* [YOUR GOAL]
Select from the records below every line that has the word "Katona" in it.
==== RECORDS PROVIDED ====
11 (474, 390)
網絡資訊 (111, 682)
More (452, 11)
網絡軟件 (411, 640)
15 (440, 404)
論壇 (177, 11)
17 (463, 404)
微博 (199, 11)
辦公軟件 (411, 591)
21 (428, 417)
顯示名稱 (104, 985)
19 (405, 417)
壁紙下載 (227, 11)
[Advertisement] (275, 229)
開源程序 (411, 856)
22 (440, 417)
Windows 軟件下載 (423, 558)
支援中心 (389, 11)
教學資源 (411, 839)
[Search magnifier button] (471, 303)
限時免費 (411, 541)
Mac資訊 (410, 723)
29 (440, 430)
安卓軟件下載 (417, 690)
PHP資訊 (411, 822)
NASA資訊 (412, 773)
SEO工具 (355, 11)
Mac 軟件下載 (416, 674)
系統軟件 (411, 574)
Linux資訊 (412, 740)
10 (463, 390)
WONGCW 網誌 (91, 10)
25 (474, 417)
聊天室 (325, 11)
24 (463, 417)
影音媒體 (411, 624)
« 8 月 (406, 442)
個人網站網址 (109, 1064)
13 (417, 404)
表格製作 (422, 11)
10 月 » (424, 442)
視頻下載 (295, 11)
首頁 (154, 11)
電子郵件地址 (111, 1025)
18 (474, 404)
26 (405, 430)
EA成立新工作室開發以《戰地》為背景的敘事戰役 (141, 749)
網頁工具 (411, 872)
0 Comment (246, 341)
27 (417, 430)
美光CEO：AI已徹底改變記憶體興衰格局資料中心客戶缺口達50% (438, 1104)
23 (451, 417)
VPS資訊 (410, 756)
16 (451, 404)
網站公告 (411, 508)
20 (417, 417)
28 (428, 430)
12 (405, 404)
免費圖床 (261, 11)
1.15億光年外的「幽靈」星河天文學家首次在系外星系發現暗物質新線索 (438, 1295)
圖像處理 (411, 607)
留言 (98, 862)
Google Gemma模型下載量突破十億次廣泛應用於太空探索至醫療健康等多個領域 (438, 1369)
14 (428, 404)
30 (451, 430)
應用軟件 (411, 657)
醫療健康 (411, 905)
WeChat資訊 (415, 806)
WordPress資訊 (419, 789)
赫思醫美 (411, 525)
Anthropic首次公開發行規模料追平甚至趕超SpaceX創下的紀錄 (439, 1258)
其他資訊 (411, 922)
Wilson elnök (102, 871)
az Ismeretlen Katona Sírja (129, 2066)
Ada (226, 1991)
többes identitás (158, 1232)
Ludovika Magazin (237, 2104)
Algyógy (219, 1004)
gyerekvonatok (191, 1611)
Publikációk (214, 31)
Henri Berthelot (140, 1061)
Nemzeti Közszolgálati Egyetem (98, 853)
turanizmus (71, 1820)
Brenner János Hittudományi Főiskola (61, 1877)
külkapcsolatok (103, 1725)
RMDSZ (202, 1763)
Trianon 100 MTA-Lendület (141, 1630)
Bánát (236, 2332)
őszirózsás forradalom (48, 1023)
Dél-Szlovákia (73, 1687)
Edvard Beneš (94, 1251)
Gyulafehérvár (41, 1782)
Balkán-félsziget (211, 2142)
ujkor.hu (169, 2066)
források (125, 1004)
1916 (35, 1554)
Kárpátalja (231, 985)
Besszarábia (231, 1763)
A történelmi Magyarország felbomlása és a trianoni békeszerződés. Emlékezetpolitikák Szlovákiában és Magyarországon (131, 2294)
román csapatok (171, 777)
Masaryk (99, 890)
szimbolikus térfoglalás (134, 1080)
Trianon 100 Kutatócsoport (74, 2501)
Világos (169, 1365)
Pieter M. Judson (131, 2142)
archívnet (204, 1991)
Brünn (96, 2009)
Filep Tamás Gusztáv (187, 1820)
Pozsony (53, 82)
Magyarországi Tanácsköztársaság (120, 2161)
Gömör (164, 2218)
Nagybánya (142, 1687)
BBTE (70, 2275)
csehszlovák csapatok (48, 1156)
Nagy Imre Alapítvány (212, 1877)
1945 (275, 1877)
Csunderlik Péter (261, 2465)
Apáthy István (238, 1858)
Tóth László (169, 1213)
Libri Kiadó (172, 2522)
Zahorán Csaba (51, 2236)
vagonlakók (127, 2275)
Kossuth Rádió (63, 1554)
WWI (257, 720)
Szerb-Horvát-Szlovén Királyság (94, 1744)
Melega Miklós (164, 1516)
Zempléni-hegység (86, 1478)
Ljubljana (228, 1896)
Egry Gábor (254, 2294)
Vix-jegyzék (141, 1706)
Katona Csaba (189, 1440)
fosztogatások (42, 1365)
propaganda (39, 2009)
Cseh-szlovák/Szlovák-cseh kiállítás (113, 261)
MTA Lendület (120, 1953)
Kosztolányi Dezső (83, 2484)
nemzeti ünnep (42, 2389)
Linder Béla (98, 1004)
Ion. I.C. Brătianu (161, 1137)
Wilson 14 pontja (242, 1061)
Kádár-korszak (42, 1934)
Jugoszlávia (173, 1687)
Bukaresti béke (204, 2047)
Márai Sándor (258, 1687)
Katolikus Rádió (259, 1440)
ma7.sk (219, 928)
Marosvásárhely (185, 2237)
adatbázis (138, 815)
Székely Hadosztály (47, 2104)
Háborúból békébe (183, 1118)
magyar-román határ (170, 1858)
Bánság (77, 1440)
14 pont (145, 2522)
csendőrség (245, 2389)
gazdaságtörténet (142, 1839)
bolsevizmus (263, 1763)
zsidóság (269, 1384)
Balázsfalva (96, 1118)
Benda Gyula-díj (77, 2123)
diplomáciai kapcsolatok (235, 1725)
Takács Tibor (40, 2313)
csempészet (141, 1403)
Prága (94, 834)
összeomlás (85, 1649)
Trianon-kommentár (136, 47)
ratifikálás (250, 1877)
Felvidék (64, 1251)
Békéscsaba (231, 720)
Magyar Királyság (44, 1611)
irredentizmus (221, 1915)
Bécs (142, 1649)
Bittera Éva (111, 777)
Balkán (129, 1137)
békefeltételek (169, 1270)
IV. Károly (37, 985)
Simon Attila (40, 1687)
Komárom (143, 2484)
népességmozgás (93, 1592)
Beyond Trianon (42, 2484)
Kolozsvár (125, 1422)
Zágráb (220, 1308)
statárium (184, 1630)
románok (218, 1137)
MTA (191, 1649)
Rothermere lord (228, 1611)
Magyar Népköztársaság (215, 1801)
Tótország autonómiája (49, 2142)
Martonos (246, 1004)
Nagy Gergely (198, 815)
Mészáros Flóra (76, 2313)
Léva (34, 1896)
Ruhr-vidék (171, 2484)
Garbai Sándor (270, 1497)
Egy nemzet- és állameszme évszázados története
====
* [YOUR SOLUTION]
az Ismeretlen Katona Sírja (129, 2066)
Katona Csaba (189, 1440)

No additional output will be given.